■ **SHORT EXERCISE**
Please reproduce everything in the data from the line containing "Toggle the Polska zone checkbox" down to the end, character for character, leaving out the pictures.

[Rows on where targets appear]
++++++

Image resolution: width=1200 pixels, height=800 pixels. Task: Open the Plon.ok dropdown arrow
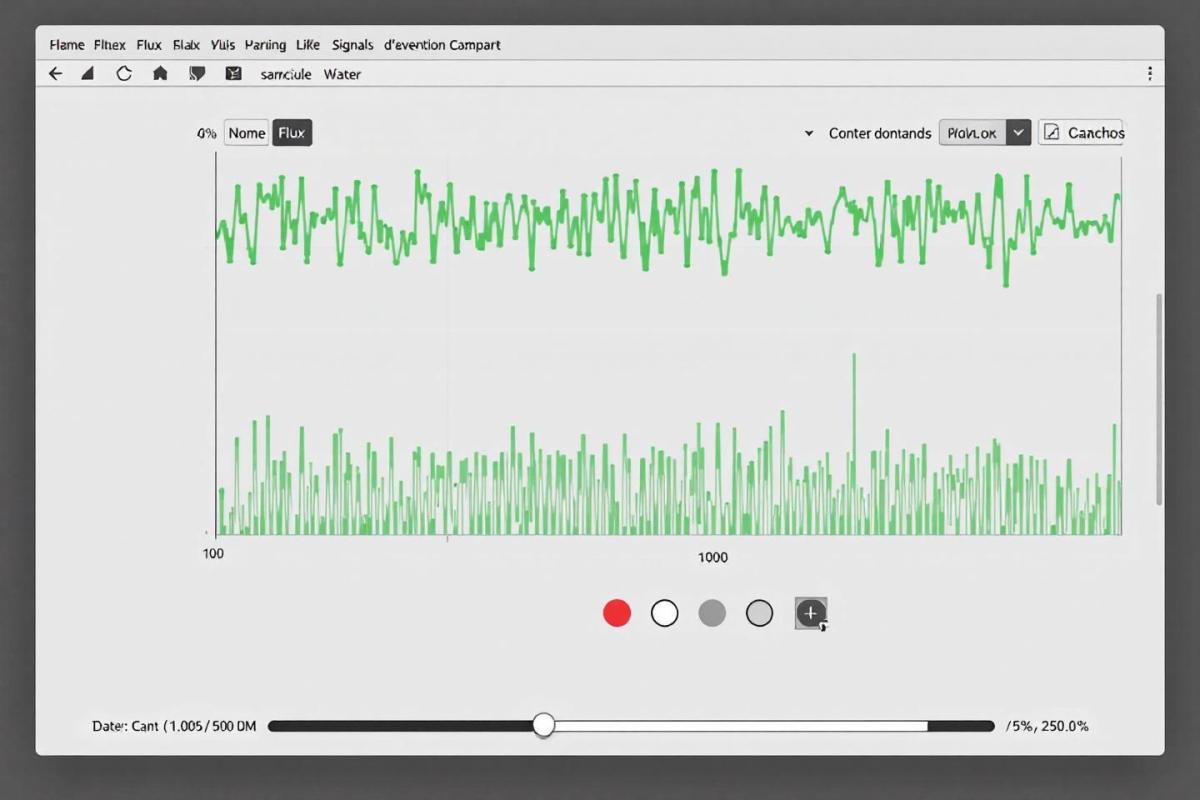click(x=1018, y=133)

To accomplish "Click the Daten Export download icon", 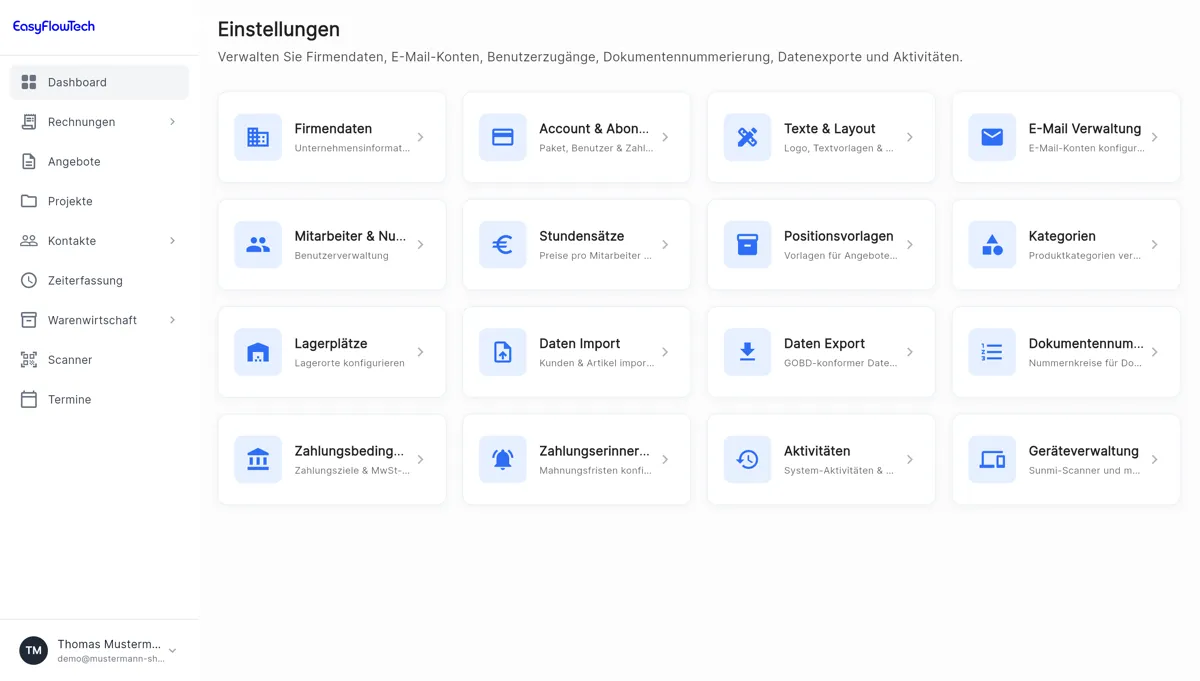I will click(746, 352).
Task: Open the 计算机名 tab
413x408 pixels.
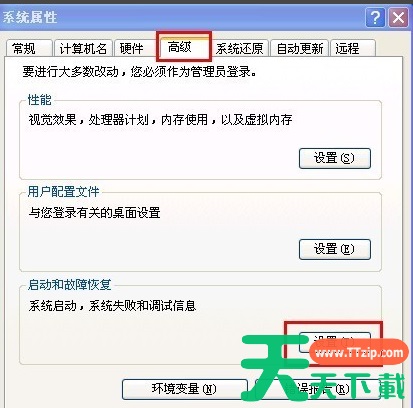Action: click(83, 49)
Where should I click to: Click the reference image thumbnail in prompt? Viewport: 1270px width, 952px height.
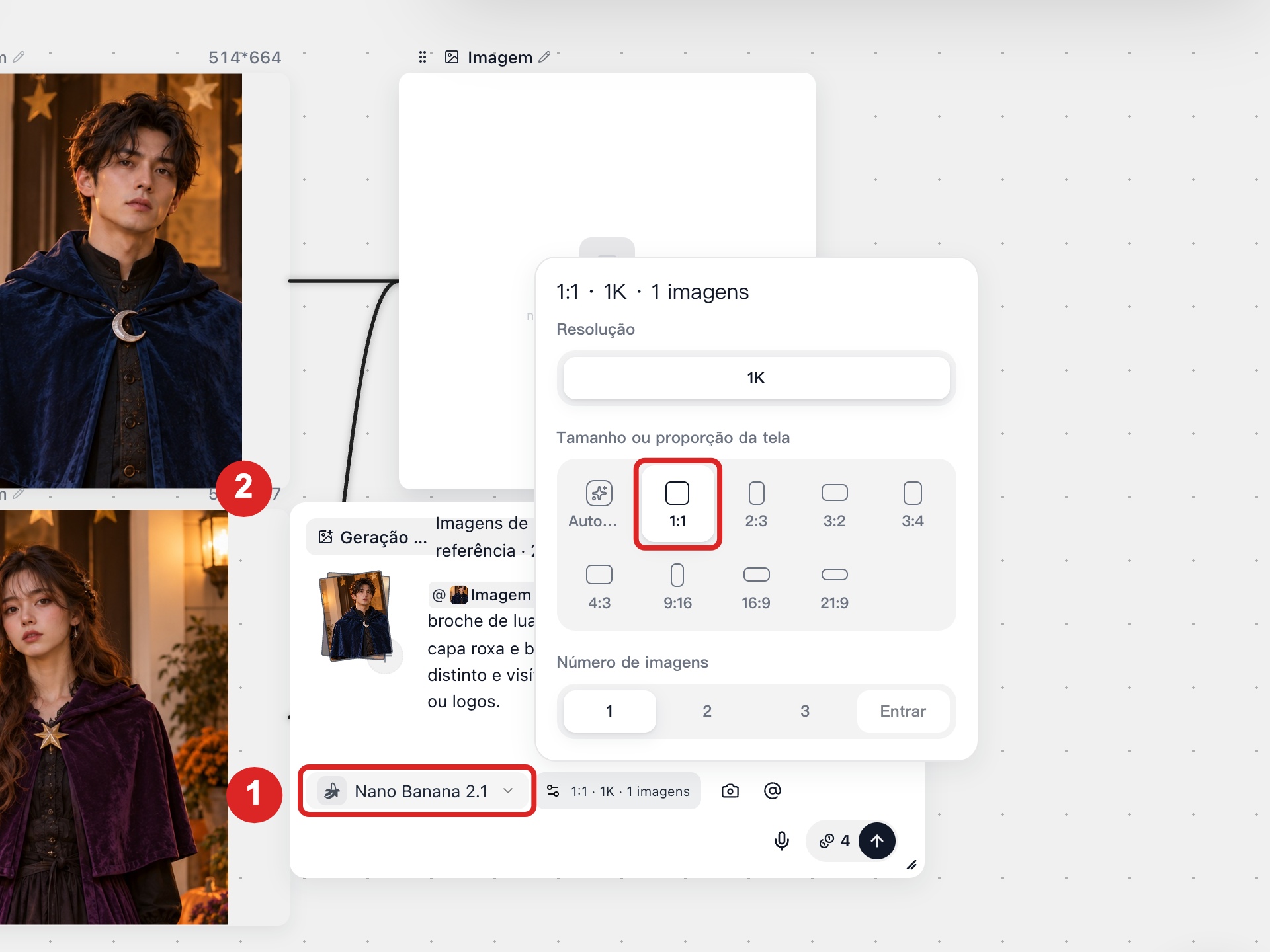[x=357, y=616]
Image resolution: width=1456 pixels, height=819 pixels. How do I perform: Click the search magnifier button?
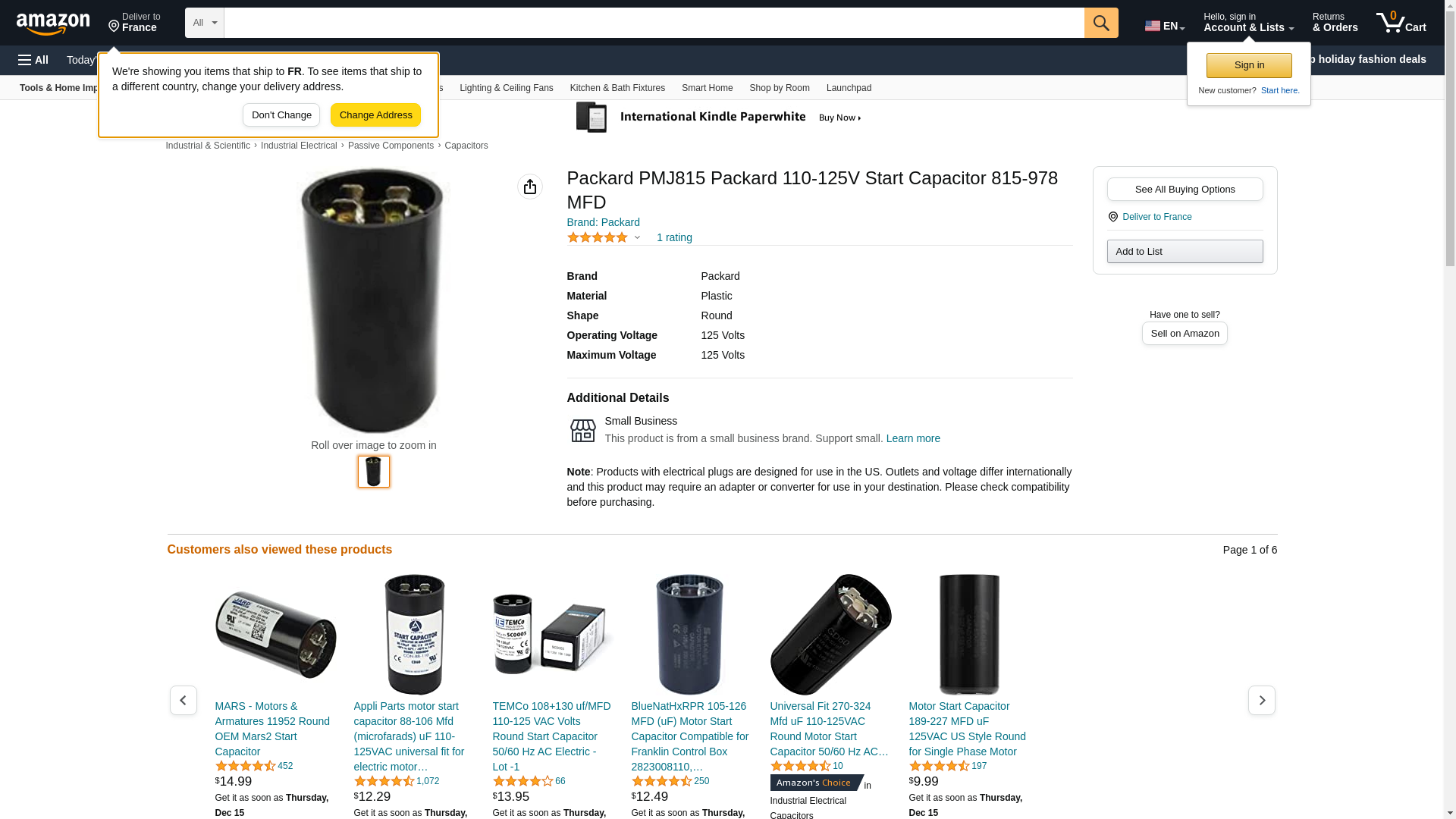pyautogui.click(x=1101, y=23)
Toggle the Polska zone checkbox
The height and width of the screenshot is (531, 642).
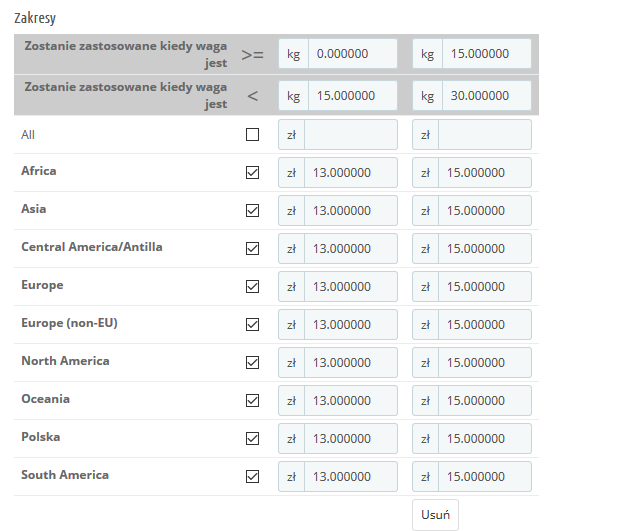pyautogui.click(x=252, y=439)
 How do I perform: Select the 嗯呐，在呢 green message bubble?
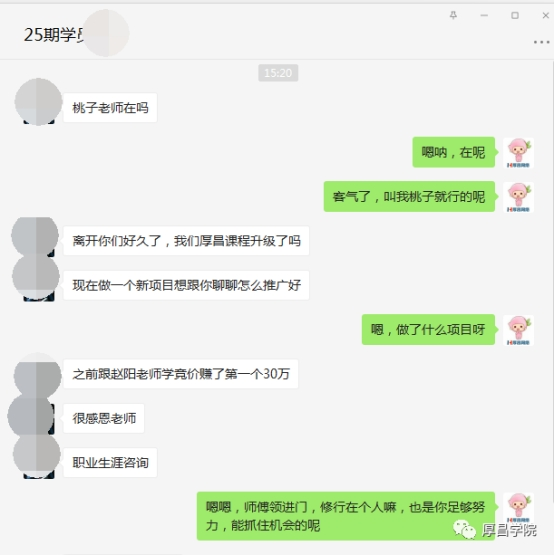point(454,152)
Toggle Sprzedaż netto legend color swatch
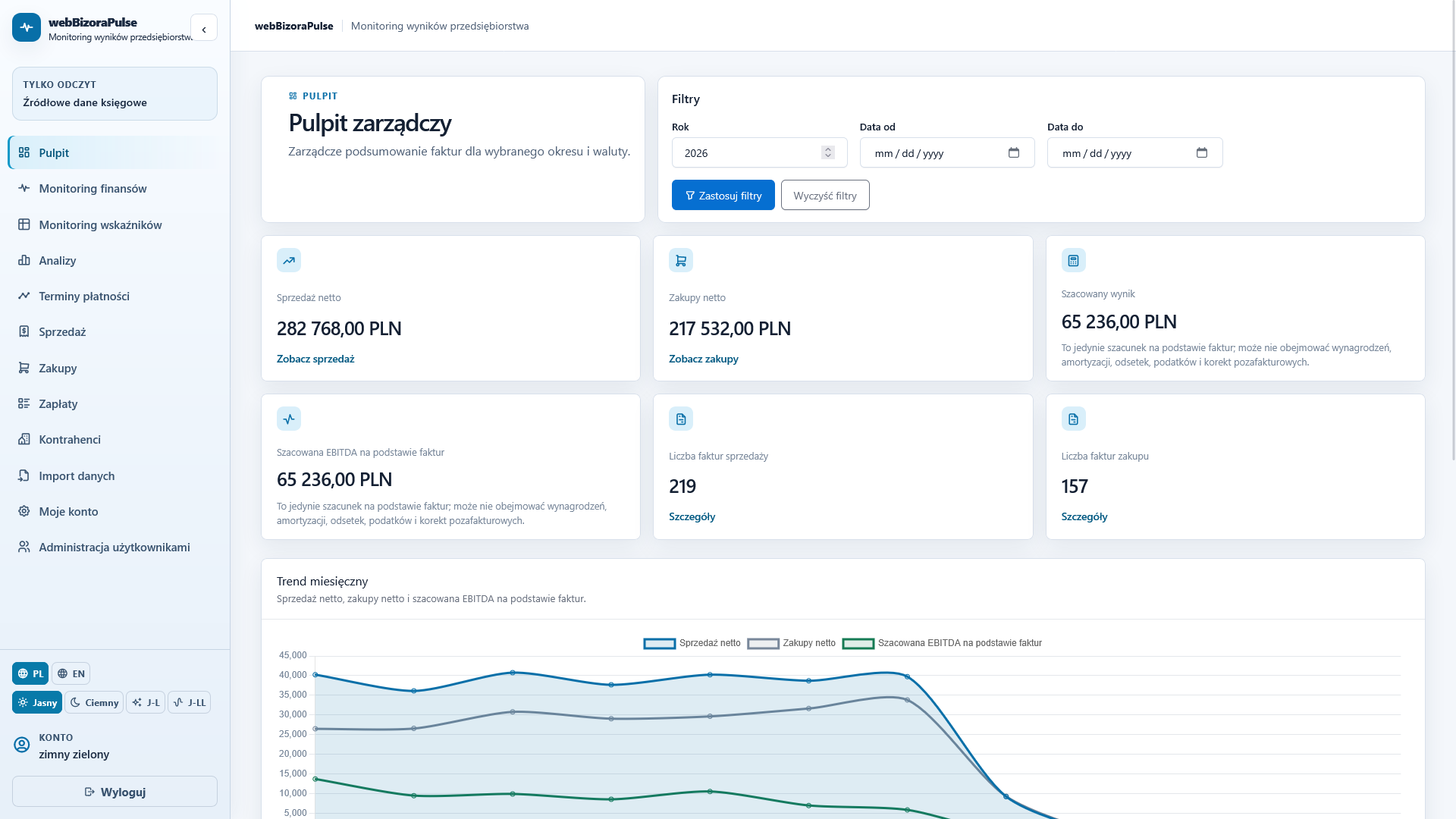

++++++

■ **FINAL ANSWER**
Toggle the Polska zone checkbox
The height and width of the screenshot is (531, 642).
pyautogui.click(x=252, y=439)
 How do I perform: Select the 嗯呐，在呢 green message bubble?
point(454,152)
Toggle Sprzedaż netto legend color swatch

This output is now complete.